Sarris's auteurist theory, he prefers to call it "a tendency", a Kierkegaardian "inner picture", a "critical instrument" (p. 278), "an attitude", "a table of values that converts film history into directorial autobiography" (p. 30), is a tentative "theory", a "theory" always, he says, in a state of flux (p. 34) precisely because it is historical. This historical approach to film theory would eventually lead Sarris to recognise, in his 1985 afterward to The American Cinema, that aesthetic preferences are, to some extent, in the eyes of the beholder (p. 271), something that should even make fin-de-siecle postmodernists jump for joy. Positif's revered auteurs, as Sarris points out, differed somewhat from those of Cahiers du Cinema.

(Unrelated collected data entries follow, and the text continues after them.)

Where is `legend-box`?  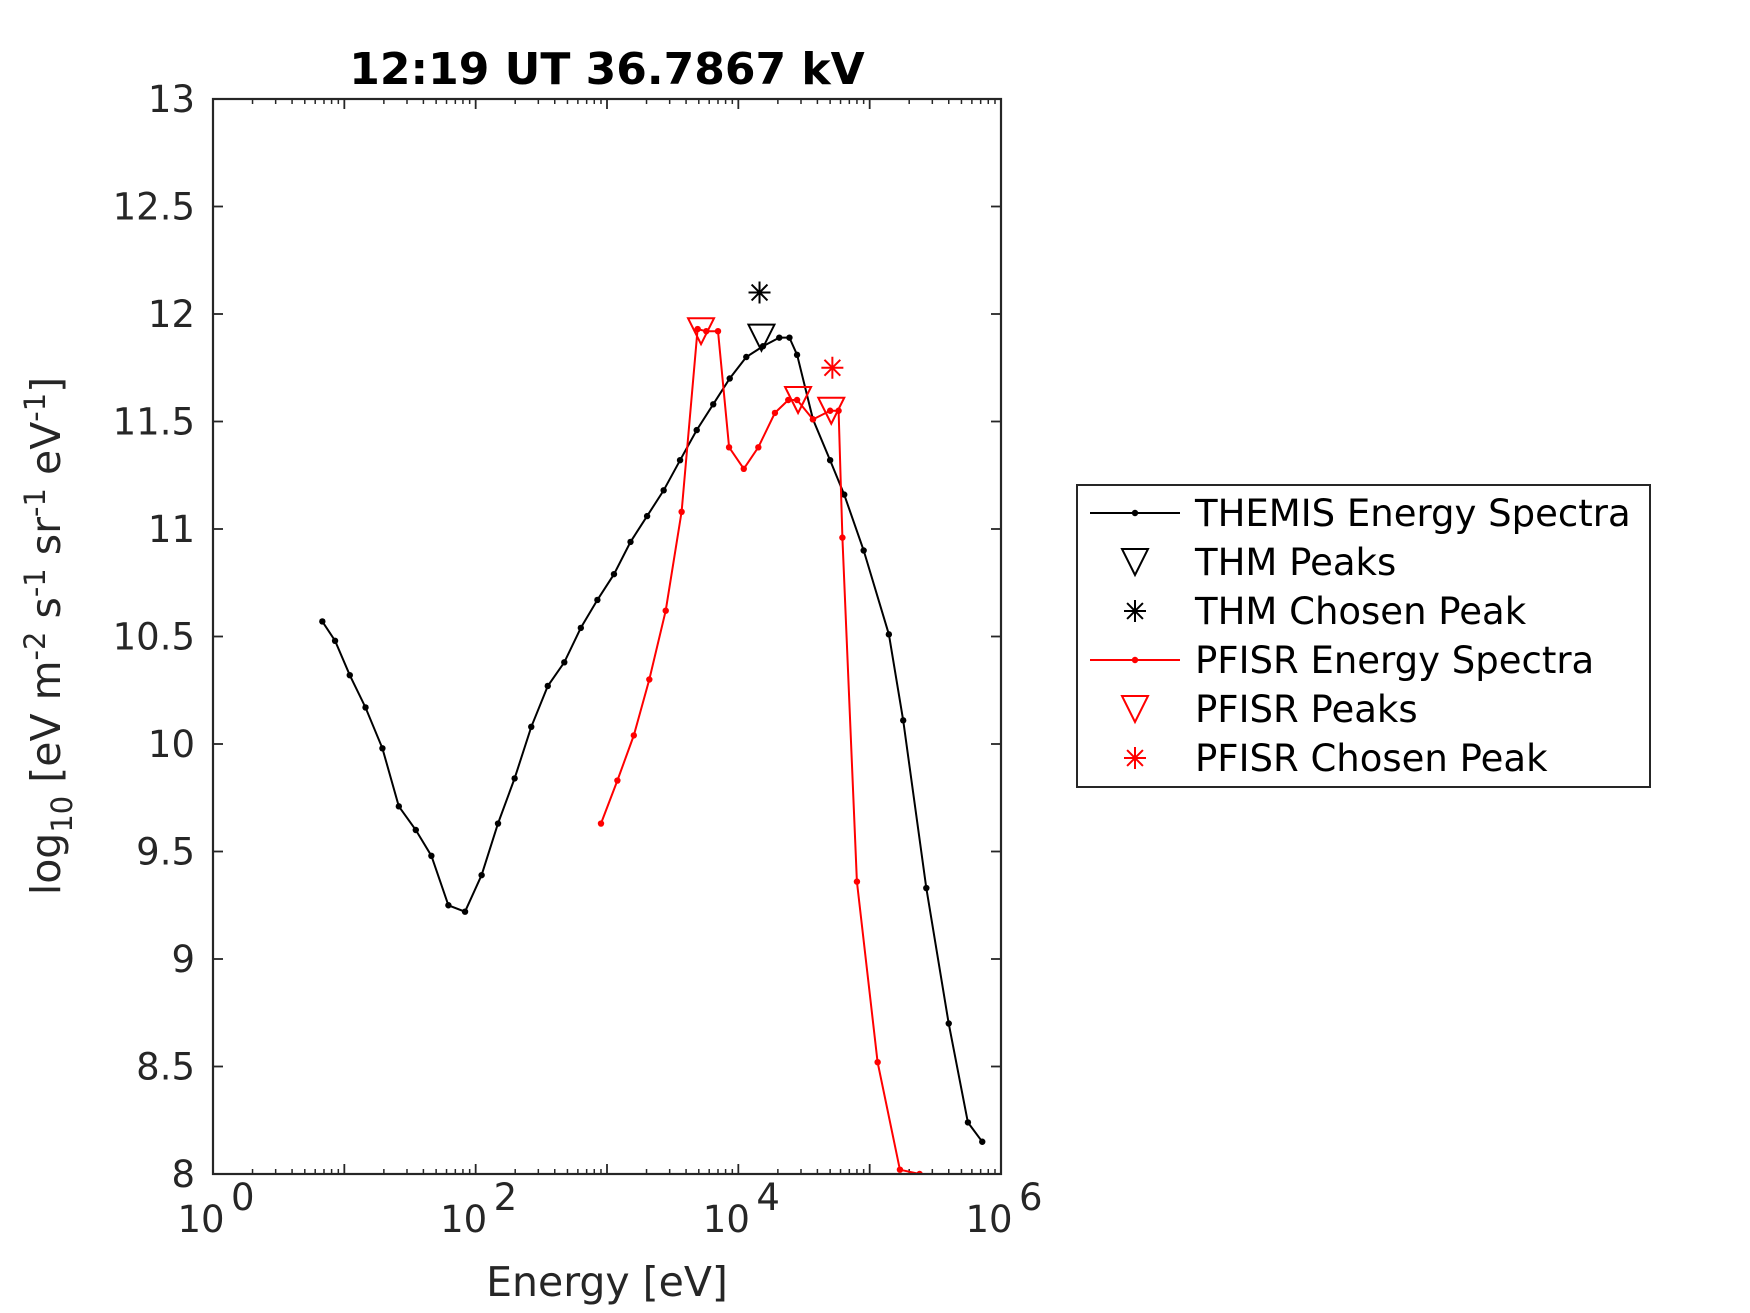
legend-box is located at coordinates (1364, 636).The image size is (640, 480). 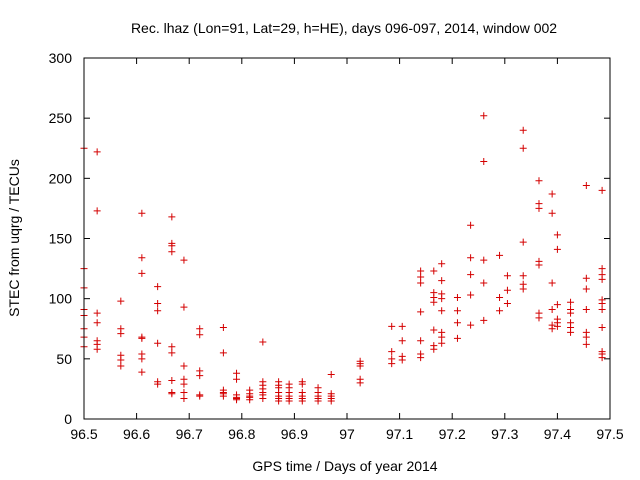 I want to click on x-tick-label: 97.2, so click(x=452, y=434).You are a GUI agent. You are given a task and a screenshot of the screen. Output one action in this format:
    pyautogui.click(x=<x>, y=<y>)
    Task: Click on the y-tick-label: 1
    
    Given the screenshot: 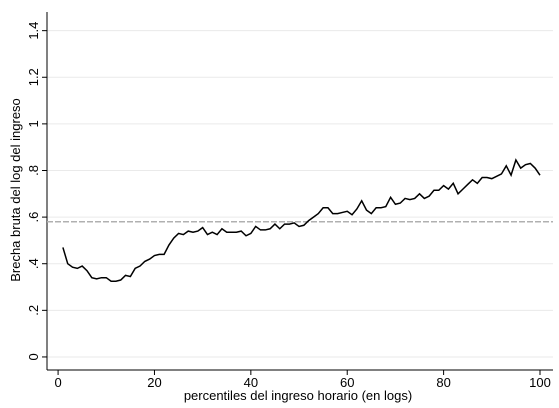 What is the action you would take?
    pyautogui.click(x=34, y=124)
    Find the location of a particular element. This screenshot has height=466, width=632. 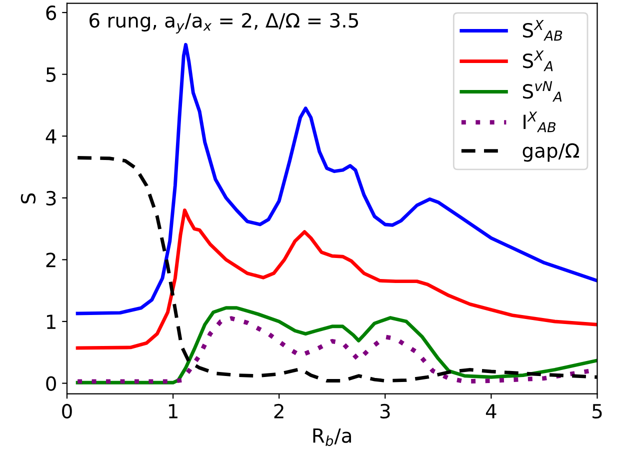

y-tick-label: 4 is located at coordinates (51, 136).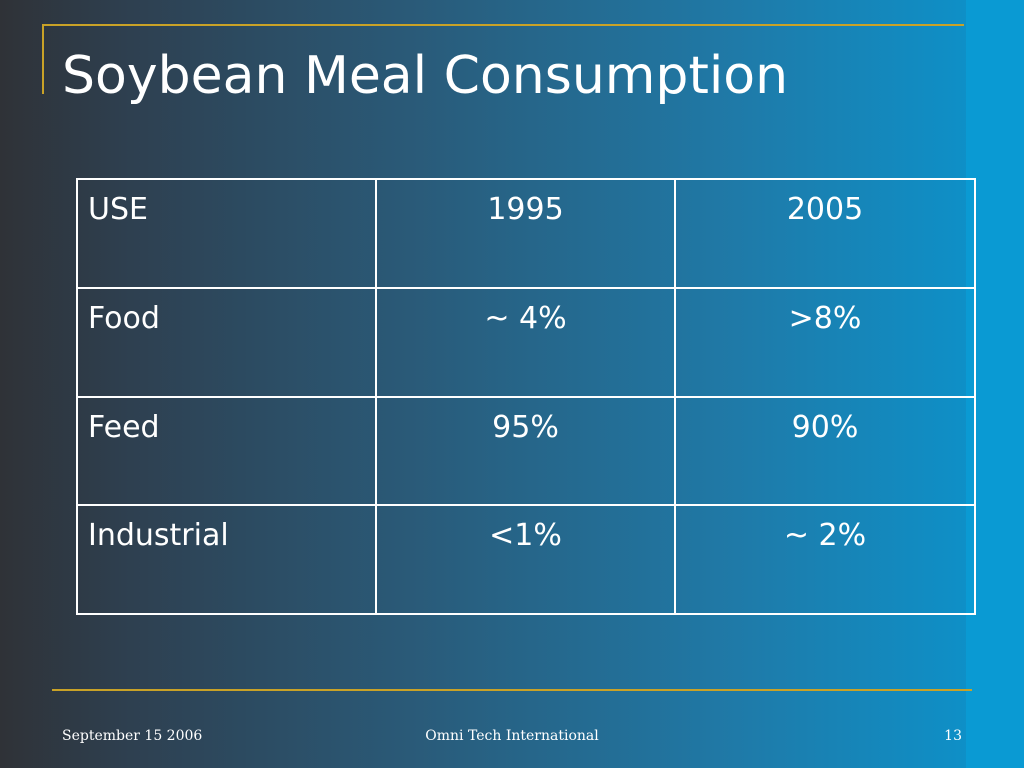 The width and height of the screenshot is (1024, 768). I want to click on table-row: Feed 95% 90%, so click(526, 451).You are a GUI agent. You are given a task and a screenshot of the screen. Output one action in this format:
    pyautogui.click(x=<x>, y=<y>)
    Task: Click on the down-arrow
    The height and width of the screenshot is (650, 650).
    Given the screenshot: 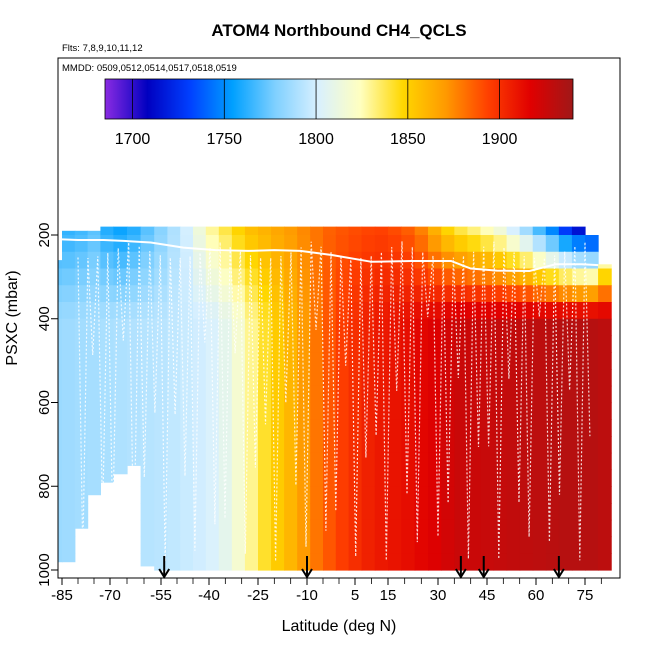 What is the action you would take?
    pyautogui.click(x=559, y=568)
    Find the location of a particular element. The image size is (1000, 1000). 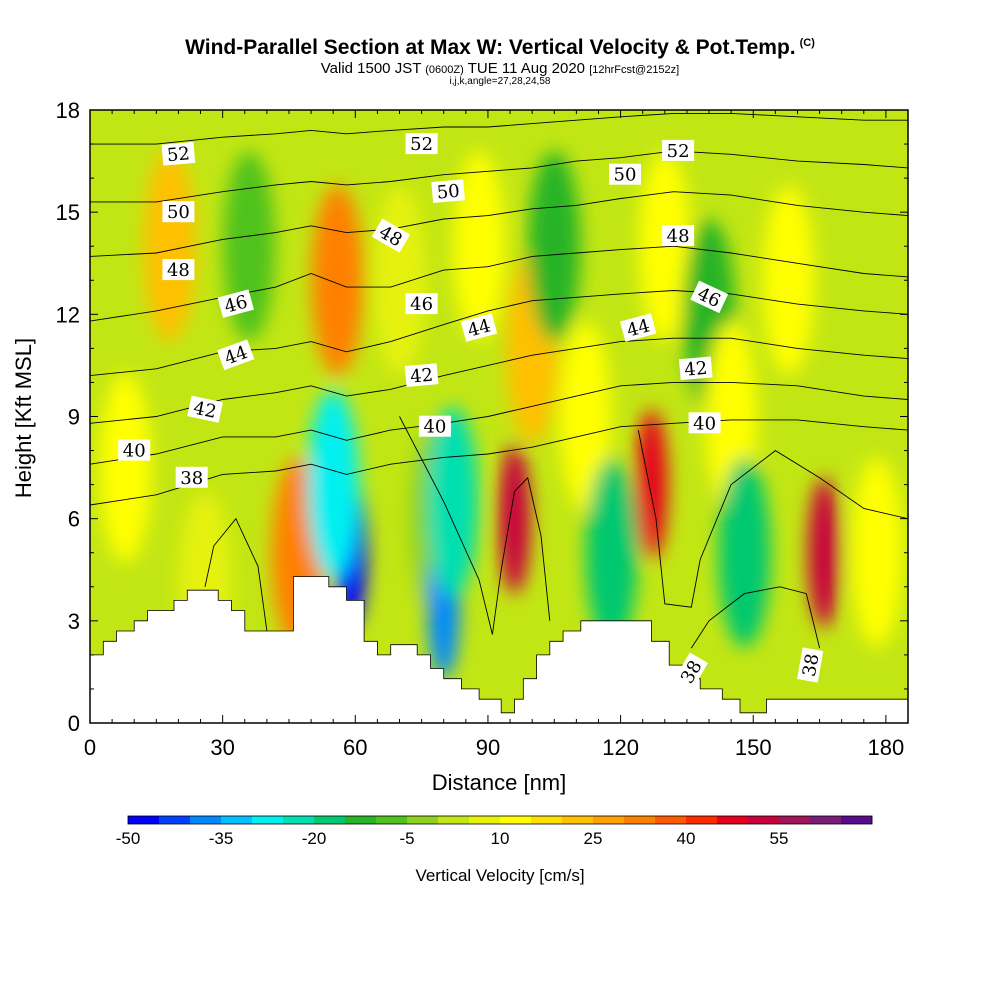

contour-label-15: 52 is located at coordinates (678, 150).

Not everyone who has followed in the auteurist footsteps of Sarris has been as circumspect as Sarris. Just as those who followed in the footsteps of Marx tended to simplify and apply, in a rather knee jerk fashion the notion that the economy and who owned and controlled the means of production of that economy, were the "authors" of the culture of a given social formation, so many who counted themselves auteurists often came to see every director as a potential if not actual auteur. Jean Pierre Coursodon's wonderful two volume edited collection American Directors (1983), for instance, explores the themes and mise-en-scenes of 117 directors who worked in Hollywood during the studio era. Yoram Allon's, Del Cullen's, and Hannah Peterson's Contemporary North American Film Directors: A Wallflower Critical Guide (second edition, 2002) contains almost 600 pages of thematic and stylistic analyses of contemporary directors working in the US and Canada. The St. James Women Filmmakers Encyclopedia: Women on the Other Side of the Camera (1999) edited by Amy Unterburger's contains hundreds of entries on the themes and visual styles of a number of women directors. Assuming these are excesses they are "excesses" that cannot be laid at the doorstep of Andrew Sarris.

Cinema is, of course, a collaborative enterprise as Sarris recognised way back in 1962. But the question is, is it really a more collaborative enterprise than any other art form? I don't think so. Painters, to pick one example, like directors, are not monads living in some mythical libertarian utopia before the coming of the equally mythical social compact. Painters are impacted in some way, shape, or form by the societies in which they live. Painters are impacted in some way, shape, or form by the cultures and world in which they live. Painters are impacted in some way, shape, or form by the paintings that came before them. Painters are impacted in some way, shape, or form by the economic realities in which they find themselves since they generally purchase art supplies from someone or something that produces them. Painters often have to deal with patrons and the owners of art galleries. Painters and their paintings are often impacted by cultures of criticism. Painters and their paintings are often impacted by the economic realities of the art market. It might be argued that Hollywood is a more collaborative enterprise than painting. And while that may be true the differences between a painter and most Hollywood directors is less binary--a painter is the "author" of a painting in the broadest sense of that term while a Hollywood director is not--than that both painters and Hollywood directors lie on a continuum in which there are similarities and differences between these two "artistic" enterprises. Filmmakers and painters, in other words, should be seen as part of the same family rather than as two entirely separate and distinct species.